What types of weather causes the greatest human and financial losses?

Synopsis

In this report I use data from the US National Weather Service to examine the human and financial costs of extreme weather events in the USA between 1950 and 2011. The weather events recorded by the National Weather Service are classified into 11 groups and the total loss of life, injuries, value of property damage, and value of crop damage are examined per group. I also look at how the loss of life caused by each type of extreme weather varies by season. The aim is not to focus on the detailed numbers, but to look at the scale of the losses and the relative damage cause by different types of weather.
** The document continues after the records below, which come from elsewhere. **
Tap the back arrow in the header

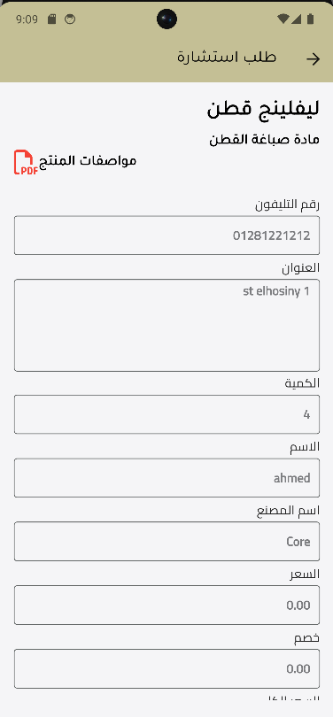[x=314, y=58]
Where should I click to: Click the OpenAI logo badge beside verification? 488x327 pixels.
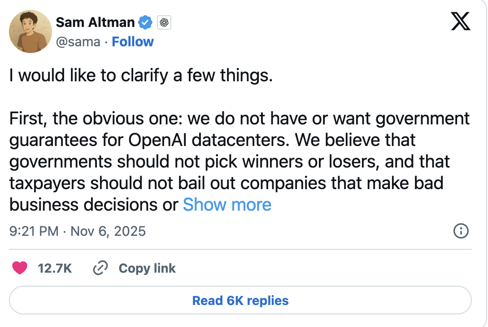click(164, 22)
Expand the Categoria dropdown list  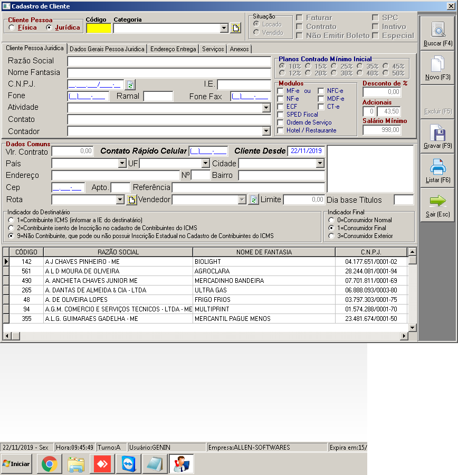point(224,28)
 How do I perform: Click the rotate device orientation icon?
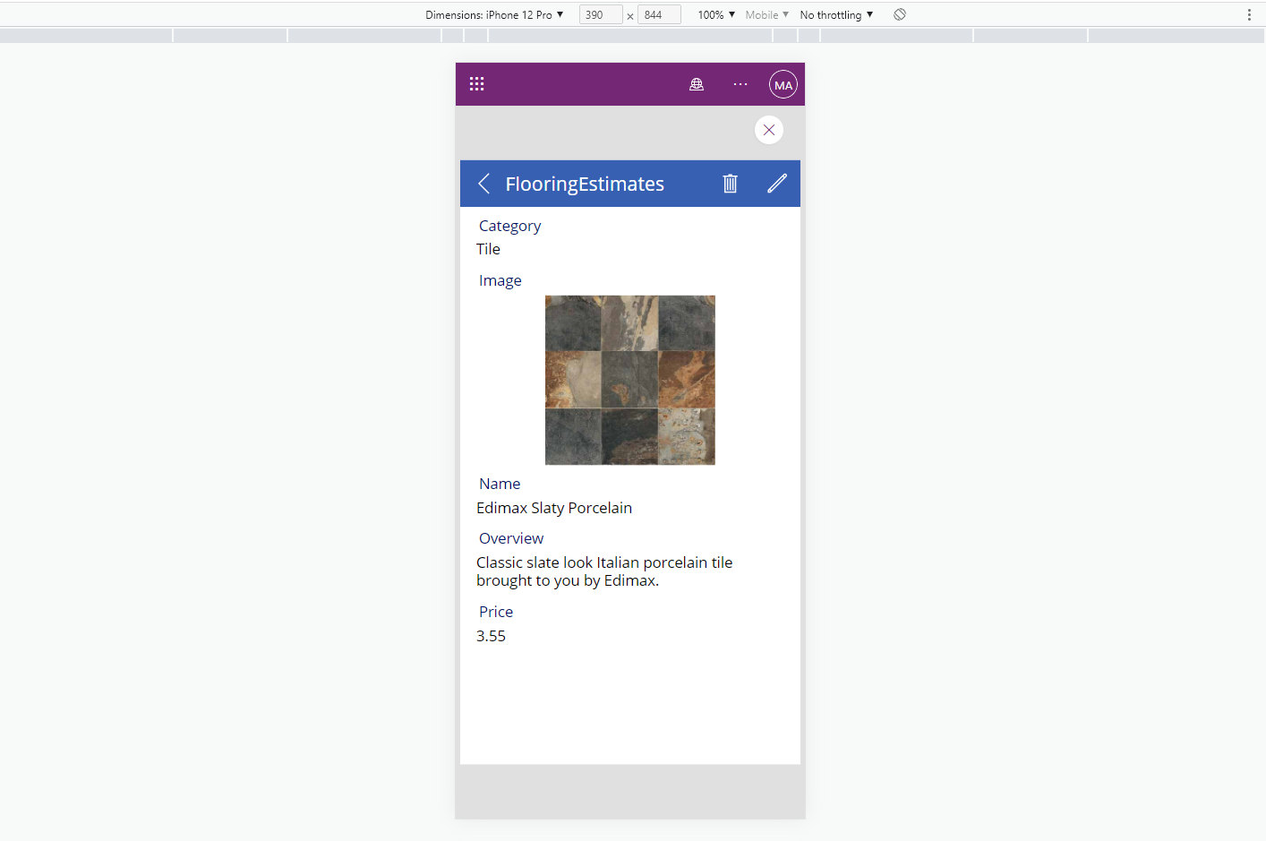pyautogui.click(x=900, y=14)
The value of conclusions drawn from any analysis depends on the quality of the data and ensuring the analysis is undertaken with an understanding of the form of the data. I therefore spend some time investigating the data before grouping the weather events. In particular the groups chosen should be discussed to ensure they are appropriate for the use to which the analysis is put.
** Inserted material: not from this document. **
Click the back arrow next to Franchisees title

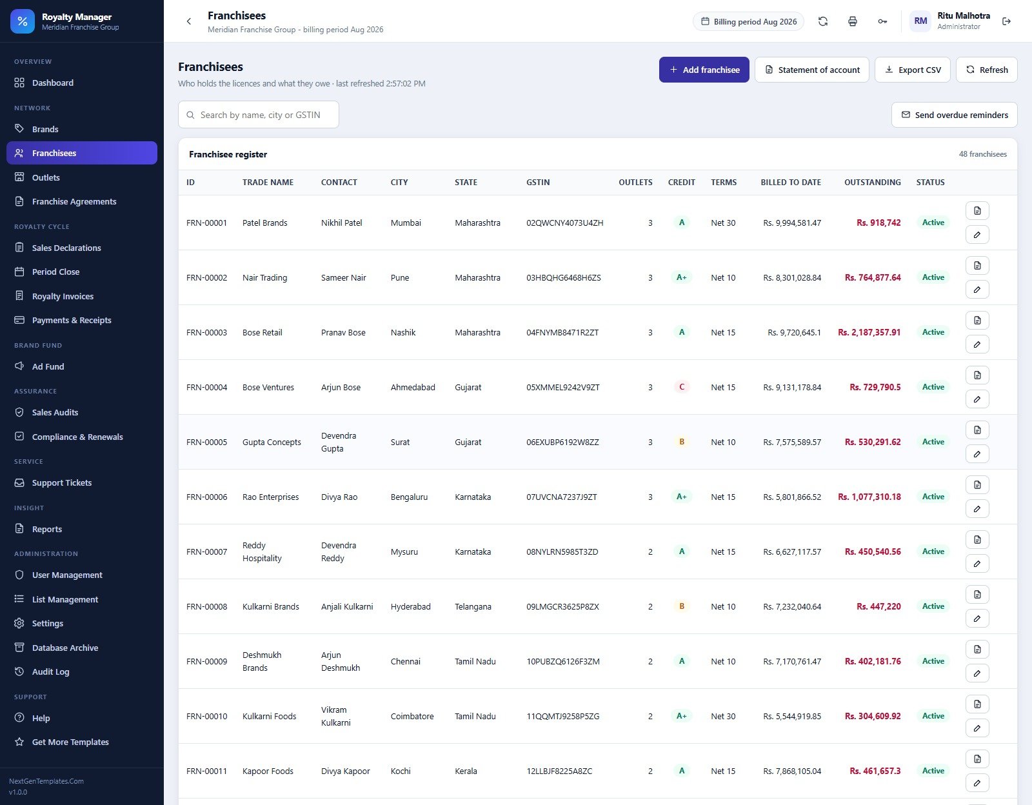(x=188, y=21)
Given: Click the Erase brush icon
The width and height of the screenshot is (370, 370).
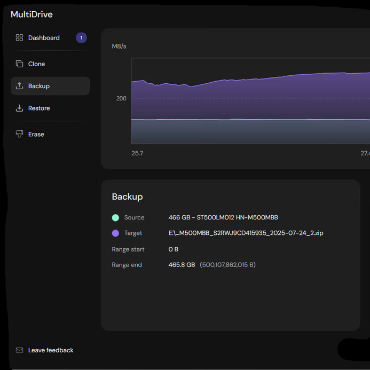Looking at the screenshot, I should [x=19, y=135].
The broad conclusion of this analysis is that wind related events (tornados, hurricanes, etc.) cause the most loss of life, injuries while floods cause the most financial loss.

Data processing

Loading and preprocessing the data

I start by loading the necessary packages and setting some options.

# (message=FALSE suppresses package startup messages.)
library(dplyr)
library(tidyr)
library(ggplot2)
library(lubridate)
library(knitr)
options(scipen = 6, digits = 1)

Next I read in the data. The tbl_df wrapper to the data frame is a convenience to prevent accidentally printing excessively large amount of data to the console. I used colClasses in read.table to define the columns I wanted and to set the type of the variables - this speeds up the process by about 50% (which I checked with system.time)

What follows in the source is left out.